BENGALURU (Businesshala) – Indian shares were set for their first weekly decline in six as markets fell further on Friday, fueled by losses in banking and auto stocks and concerns around a global economic recovery and inflationary pressures.
The blue-chip NSE Nifty 50 index fell 0.6% to 17,512.85 GMT 0512 GMT and the benchmark S&P BSE Sensex fell 0.59% to 58,778.53, extending losses in the fourth session.
Both the indices have lost nearly 2% so far this week in what would be their biggest weekly fall since February, as markets look to consolidate after the recent move on liberal monetary policies and easing of COVID-19 restrictions. Let’s try.
On Friday, there are fears that inflation may persist even after the peak of global growth, and hopes the US Federal Reserve will wreck markets around the world in the coming months.
While the domestic positivity hasn’t changed, Siddharth Purohit, a research analyst at SMC Global Securities, said the market will continue to be volatile this month as global events and the domestic earnings season get underway.
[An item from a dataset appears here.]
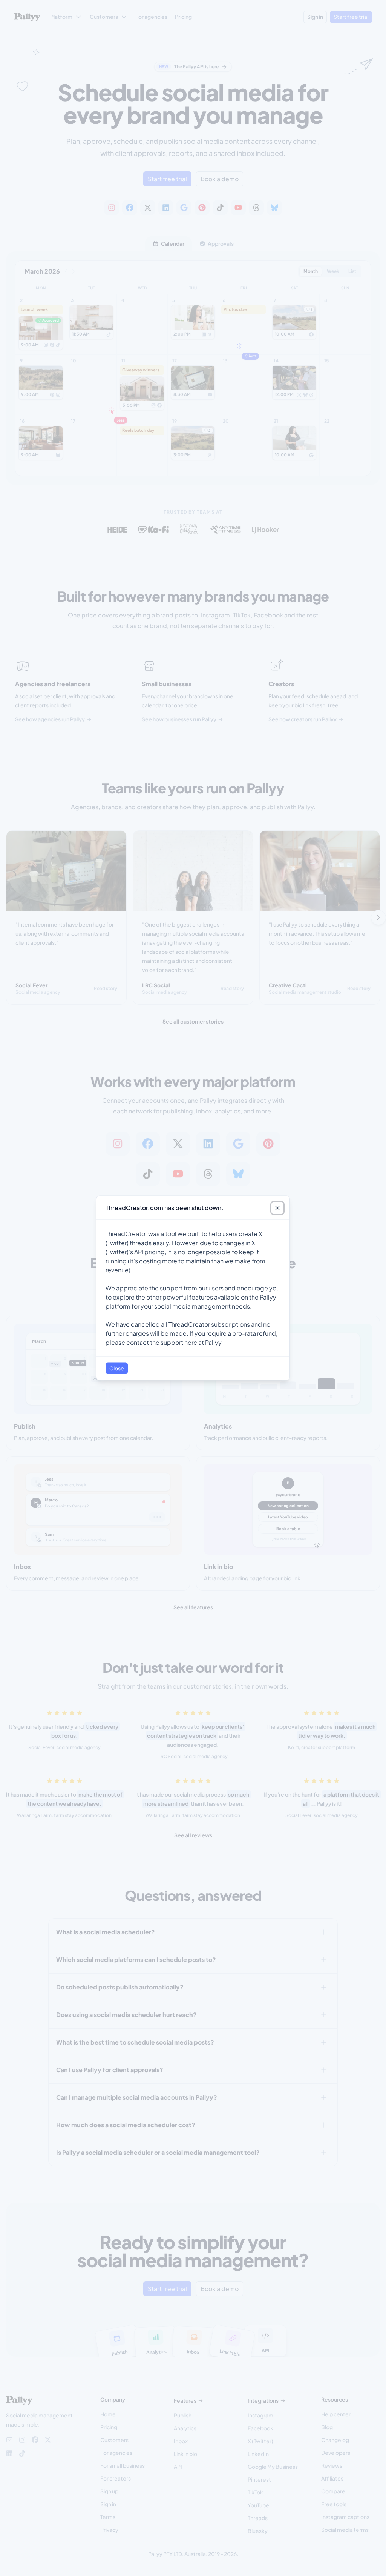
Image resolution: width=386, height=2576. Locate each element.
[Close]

Auto stocks fell 1% on September sales data, with Maruti Suzuki down 2.8% a day after it warned that total vehicle production at its two plants in October would be around 60% of normal levels due to global chip shortages .
Banking stocks fell 0.8%, HDFC Bank fell over 1%, while consumer goods stocks fell 0.7%.
Energy stocks advanced, Indian Oil Corp up 1% to top Nifty 50.
SMC’s Purohit said a rise in the prices of locally produced gas from older fields helped the sentiment amid rising global gas prices.